Dumped Australian prime minister vows to campaign for divided government ahead of elections
CANBERRA, Australia – CANBERRA, Australia (AP) — Kevin Rudd, the Australian prime minister dumped by his own party, said Thursday he will campaign for the woman who replaced him, in a rare show of unity for a government that appears bitterly divided ahead of elections later this month.
Lingering anger over Rudd's sudden ouster in June has overshadowed Prime Minister Julia Gillard's campaign to win a second three-year term for her center-left Labor Party at the Aug. 21 polls.
Her campaign has had to deal with a string of government leaks to the media, suspected to be from Rudd or Rudd loyalists, including claims that she reneged on a secret deal when she challenged Rudd's leadership and that she had unsuccessfully argued in confidential Cabinet meetings against increasing pensions because old people didn't vote for Labor.

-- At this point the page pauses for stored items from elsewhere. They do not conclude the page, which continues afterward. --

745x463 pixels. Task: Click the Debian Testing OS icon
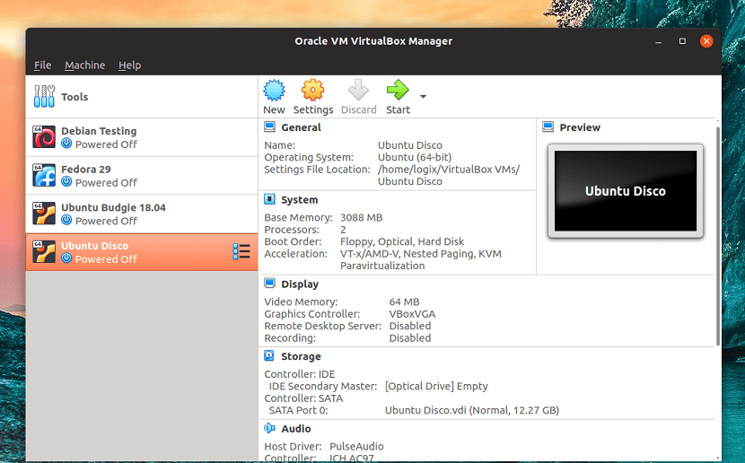tap(44, 137)
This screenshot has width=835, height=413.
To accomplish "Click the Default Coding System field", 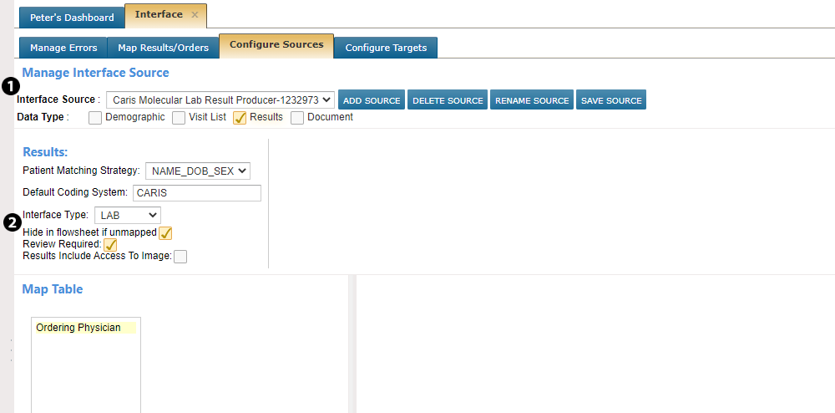I will click(196, 193).
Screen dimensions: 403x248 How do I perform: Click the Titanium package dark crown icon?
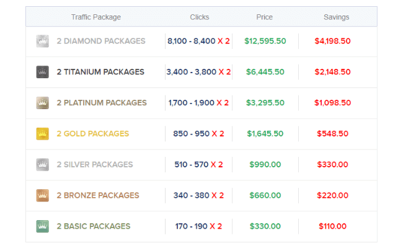click(42, 72)
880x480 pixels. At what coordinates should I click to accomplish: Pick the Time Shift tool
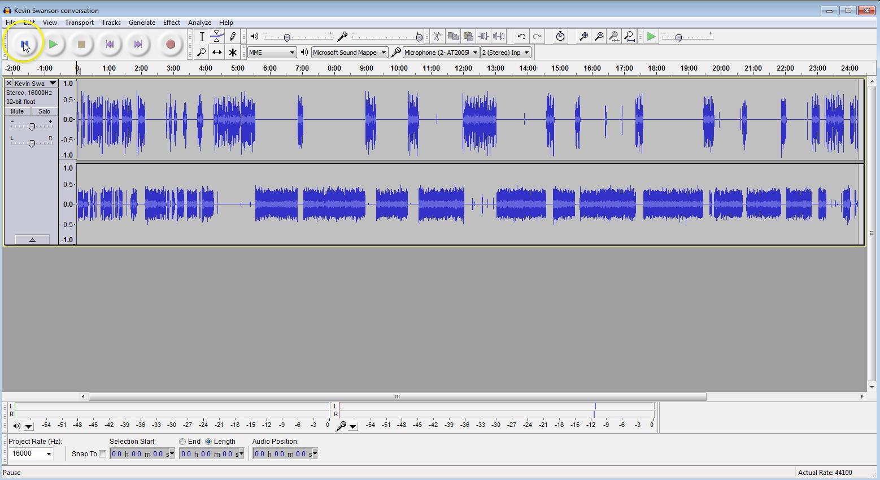tap(217, 52)
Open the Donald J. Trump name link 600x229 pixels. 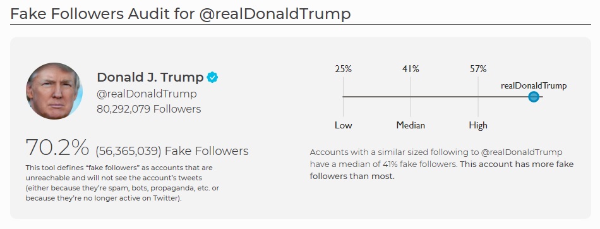click(x=150, y=77)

Rudd, who has denied responsibility for the leaks, said Labor infighting was distracting voters, making them fail to take note of negative aspects of the policies of opposition leader Tony Abbott on health, education and climate change.
"There is a real danger at present because of the rolling political controversy about myself, that Mr. Abbott is simply able to slide quietly into the office of prime minister," Rudd told reporters at a news conference in which he refused to take questions.

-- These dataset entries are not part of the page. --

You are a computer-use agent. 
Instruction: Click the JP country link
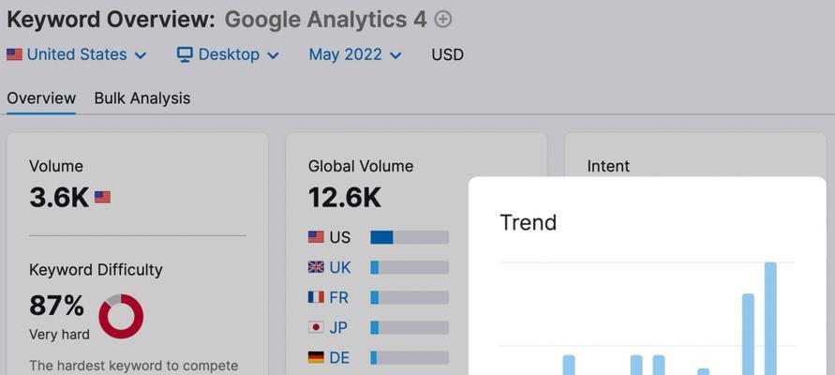(338, 327)
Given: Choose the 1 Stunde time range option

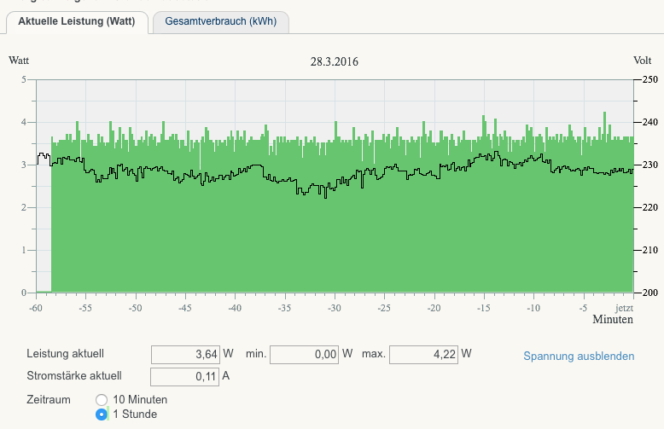Looking at the screenshot, I should tap(102, 415).
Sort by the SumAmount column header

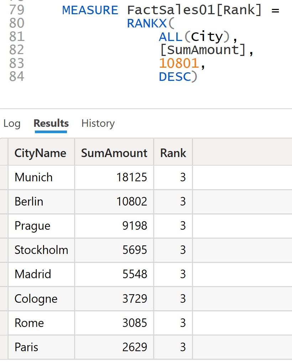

He said he could not "stand idly by and watch Mr. Abbott try to slide into office by default without any real scrutiny being applied."
Rudd said neither his nor Gillard's government had been perfect, but "the fundamentals of the economy and the policy directions of our country are absolutely right."

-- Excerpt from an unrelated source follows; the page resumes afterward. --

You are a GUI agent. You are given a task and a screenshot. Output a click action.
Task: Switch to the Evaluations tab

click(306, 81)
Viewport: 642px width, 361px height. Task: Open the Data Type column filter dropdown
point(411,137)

He noted that Australia had avoided recession while the U.S. and European economies remained weak.
Rudd said Gillard had asked him to join her campaign. He would begin campaigning with her from next week in his home state of Queensland and in New South Wales, the two states where opinion polls show that swings against the government were strongest.
Gillard, who described her government as the election underdog, welcomed Rudd's support.
"We do share a deep sense of belief about what's right for this country," Gillard told reporters.
Rudd first announced on Australian Broadcasting Corp. radio late Wednesday that he planned to campaign for Gillard's re-election.
"Life's too short to carry around a great bucketload of anger and resentment and bitterness and hatred," he said.
Gillard took on Rudd at the urging of Labor powerbrokers concerned by weeks of bad opinion polls for the government. She explained to the public that she had ousted him because "a good government had lost its way" under his leadership.
She has offered Rudd a senior ministry position if Labor is re-elected.
Nick Economou, a Monash University political scientist, said Labor would genuinely welcome Rudd's support in the campaign, with opinion polls showing Abbott's conservative Liberal Party gaining popularity and even possibly winning.
But having Rudd on the national stage would also remind many voters of their anger at how Labor had dumped a leader whom they overwhelmingly supported at the last election, he said.
Abbott predicted Rudd would harm the government's chances.
"His presence on the campaign trail will be a reminder of the kind of political thuggery which now haunts the modern Labor Party," Abbott told reporters.